A number sign (#) is used with this entry because bilateral perisylvian polymicrogyria with autosomal recessive inheritance is caused by homozygous deletion of one 15-bp tandem repeat in a regulatory region of exon 1m of the ADGRG1 gene (604110) on chromosome 16q21. Mutations in the ADGRG1 gene also cause bilateral frontoparietal polymicrogyria (606854).

Description

Autosomal recessive bilateral perisylvian polymicrogyria is characterized by strikingly restricted polymicrogyria limited to the cortex surrounding the Sylvian fissure. Affected individuals have intellectual and language difficulty and seizures, but no motor disability (Bae et al., 2014).

Clinical Features

Bae et al. (2014) examined more than 1,000 individuals with gyral abnormalities and identified 5 individuals from 3 families (1 Turkish and 2 Irish American) with strikingly restricted polymicrogyria limited to the cortex surrounding the Sylvian fissure, which suggested a rare, genetically distinctive condition. Affected individuals suffered intellectual and language difficulty, as well as refractory seizures with onset ranging from 7 months to 10 years, but had no motor disability. MRI and quantitative gyral analysis showed abnormal inferior and middle gyri in prefrontal and motor cortex, with mildly affected temporal lobes. Broca's area in the left hemisphere and the corresponding areas of the right hemisphere were most severely affected. Affected neocortical surface showed abnormally numerous, small gyral-like folds that fused in coarse, irregular patterns, with abnormal and highly irregular white matter protrusions, consistent with polymicrogyria, along with widening of the Sylvian fissure. Pedigree 1 consisted of female and male sibs from a consanguineous Turkish family. The daughter had intellectual disability with an IQ of 48 and mild delay, but she could read and write. She had left eye esotropia, nystagmus, and mild bilateral thenar atrophy. Her brother had intellectual disability with an IQ of 57 and received special education; he could not read. Additionally, he was obese. Pedigree 2 consisted of 2 sisters of an Irish American family in whom the parents were third cousins.

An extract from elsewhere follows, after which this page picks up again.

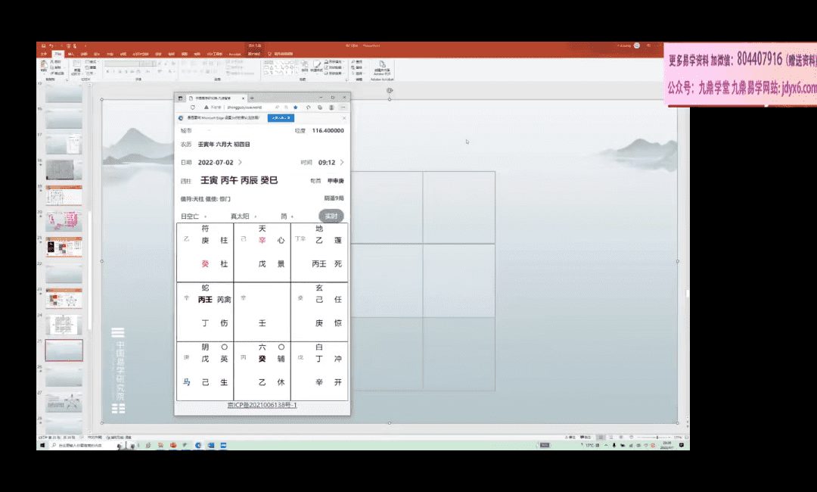Expand the date picker arrow next to 2022-07-02
The height and width of the screenshot is (492, 817).
[240, 162]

One sister received special education in math but completed a regular school. The other girl was reported to have an 'odd component and manner of behaving' similar to that of her sib. Pedigree 3 consisted of unaffected consanguineous Irish American parents and a son with perisylvian polymicrogyria. The boy had no reported cognitive or motor development abnormalities, but did have generalized convulsions with tonic stiffening and vocalization.

Molecular Genetics

All 5 patients from the 3 families reported by Bae et al. (2014) were homozygous for a 15-bp deletion in a regulatory element of GPR56 noncoding exon 1m (604110.0009). The mutated element normally contains 2 copies of this 15-bp tandem repeat and is located just upstream of the noncoding exon 1m transcription start site. The deletion was heterozygous in parents of the affected individuals, who manifested no obvious clinical signs, and was absent from thousands of control chromosomes in the dbSNP and 1000 Genomes Project databases. The 2 Irish American families carried the mutation on the same chromosomal haplotype, reflecting a common founder. The Turkish family carried the same deletion on a distinct haplotype, indicating that the mutation arose independently.